**Dataset entries**
* * *

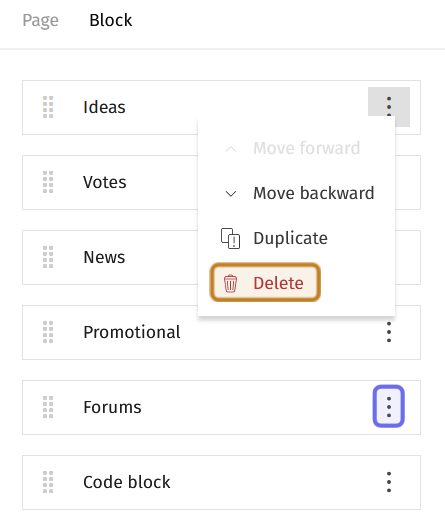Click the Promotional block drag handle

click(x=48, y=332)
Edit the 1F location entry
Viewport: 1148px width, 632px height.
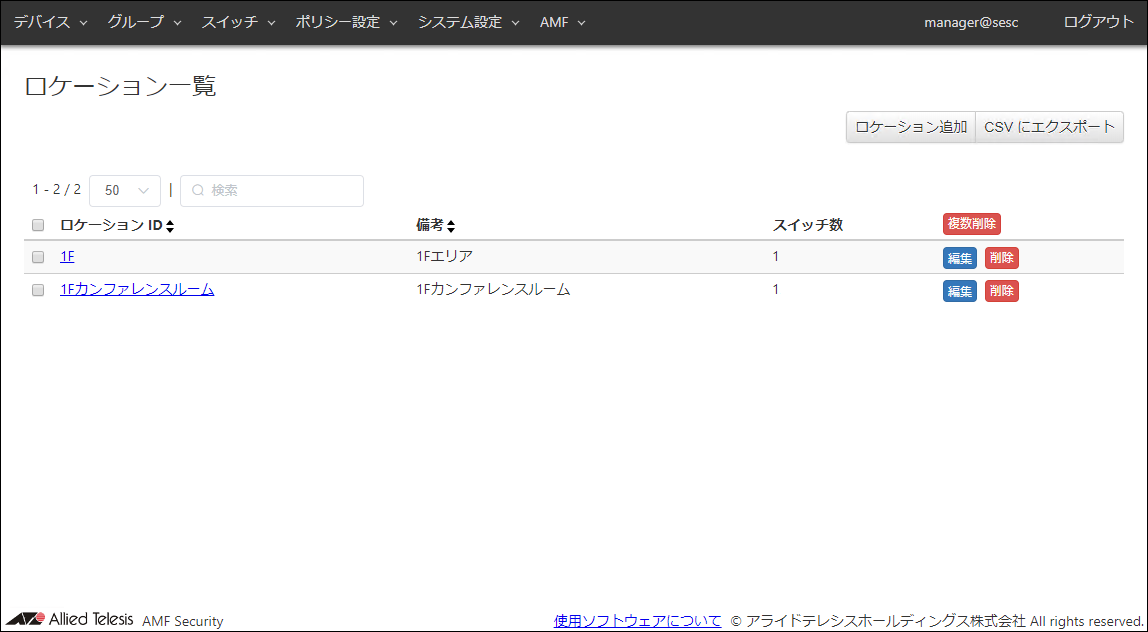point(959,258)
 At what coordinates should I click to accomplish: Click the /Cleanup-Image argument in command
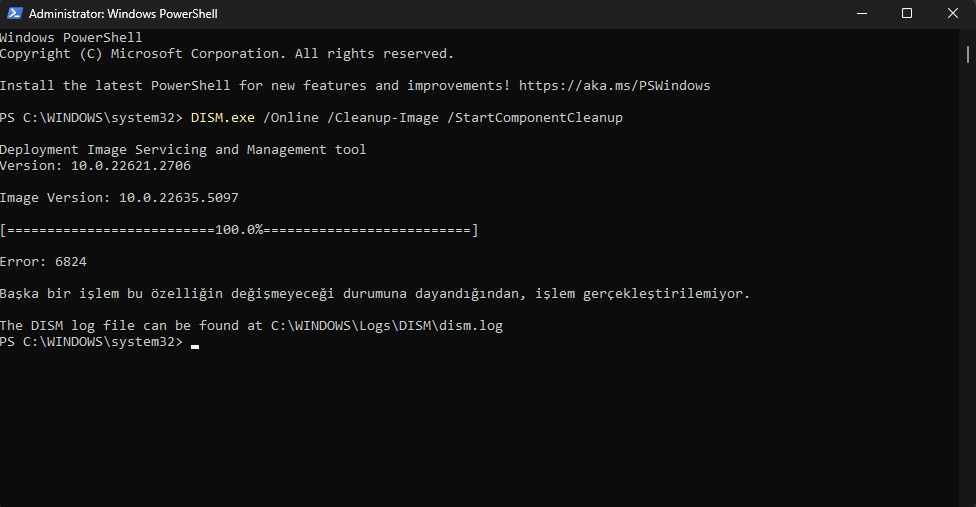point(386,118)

* * *

**Exercise details**
Please give again only the lines from the one containing "Edit the 1F location entry" through the last line of the entries above, exactly as they stand and without pictures.

**Answer to this problem**
Edit the 1F location entry
Viewport: 1148px width, 632px height.
point(959,258)
 At what coordinates should I click to accomplish: Click the /Cleanup-Image argument in command
point(386,118)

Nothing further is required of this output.